#### Exercise details:
Where a line below includes the word "accomplish", copy that line.

#### Exercise materials:
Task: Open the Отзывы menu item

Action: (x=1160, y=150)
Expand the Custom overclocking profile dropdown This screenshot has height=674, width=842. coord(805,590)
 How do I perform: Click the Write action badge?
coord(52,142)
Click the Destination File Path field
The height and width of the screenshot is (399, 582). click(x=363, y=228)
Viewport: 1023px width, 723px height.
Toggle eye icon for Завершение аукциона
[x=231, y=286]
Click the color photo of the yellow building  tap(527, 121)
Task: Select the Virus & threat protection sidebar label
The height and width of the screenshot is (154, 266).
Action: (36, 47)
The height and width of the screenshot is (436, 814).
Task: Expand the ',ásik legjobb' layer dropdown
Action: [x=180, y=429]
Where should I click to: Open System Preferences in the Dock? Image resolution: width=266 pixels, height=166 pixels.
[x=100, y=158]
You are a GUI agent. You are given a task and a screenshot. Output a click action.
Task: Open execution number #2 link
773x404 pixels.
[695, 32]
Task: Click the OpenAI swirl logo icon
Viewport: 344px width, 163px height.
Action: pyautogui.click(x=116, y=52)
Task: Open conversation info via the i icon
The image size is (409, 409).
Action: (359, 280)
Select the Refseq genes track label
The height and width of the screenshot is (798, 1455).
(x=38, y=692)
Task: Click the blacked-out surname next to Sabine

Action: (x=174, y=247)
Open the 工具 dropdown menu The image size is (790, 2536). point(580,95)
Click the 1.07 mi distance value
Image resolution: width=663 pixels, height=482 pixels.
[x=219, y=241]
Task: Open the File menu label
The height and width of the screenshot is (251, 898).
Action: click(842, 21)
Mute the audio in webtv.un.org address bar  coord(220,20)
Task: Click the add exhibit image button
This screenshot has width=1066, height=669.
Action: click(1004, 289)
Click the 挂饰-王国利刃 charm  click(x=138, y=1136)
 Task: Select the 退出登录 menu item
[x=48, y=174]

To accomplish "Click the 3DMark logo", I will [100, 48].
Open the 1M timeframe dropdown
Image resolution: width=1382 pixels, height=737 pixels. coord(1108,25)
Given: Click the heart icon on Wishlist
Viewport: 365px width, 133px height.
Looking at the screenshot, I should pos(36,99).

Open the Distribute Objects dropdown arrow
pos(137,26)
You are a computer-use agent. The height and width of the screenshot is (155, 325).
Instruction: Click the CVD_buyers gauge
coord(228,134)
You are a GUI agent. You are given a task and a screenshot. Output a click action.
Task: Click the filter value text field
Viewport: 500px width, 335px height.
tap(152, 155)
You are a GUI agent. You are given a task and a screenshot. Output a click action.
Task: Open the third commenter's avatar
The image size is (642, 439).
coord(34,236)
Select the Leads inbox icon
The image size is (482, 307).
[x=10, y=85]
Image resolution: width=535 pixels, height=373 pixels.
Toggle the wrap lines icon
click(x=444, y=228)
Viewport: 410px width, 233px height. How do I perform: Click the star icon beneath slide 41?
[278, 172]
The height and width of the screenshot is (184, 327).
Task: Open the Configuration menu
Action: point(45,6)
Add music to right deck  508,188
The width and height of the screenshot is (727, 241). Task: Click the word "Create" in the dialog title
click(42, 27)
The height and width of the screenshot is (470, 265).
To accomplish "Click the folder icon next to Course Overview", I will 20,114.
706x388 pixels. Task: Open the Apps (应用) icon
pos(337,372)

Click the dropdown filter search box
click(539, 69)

#### The completed task:
To accomplish "Click the 3DMark logo", I will [100, 48].
To accomplish "Click the folder icon next to Course Overview", I will 20,114.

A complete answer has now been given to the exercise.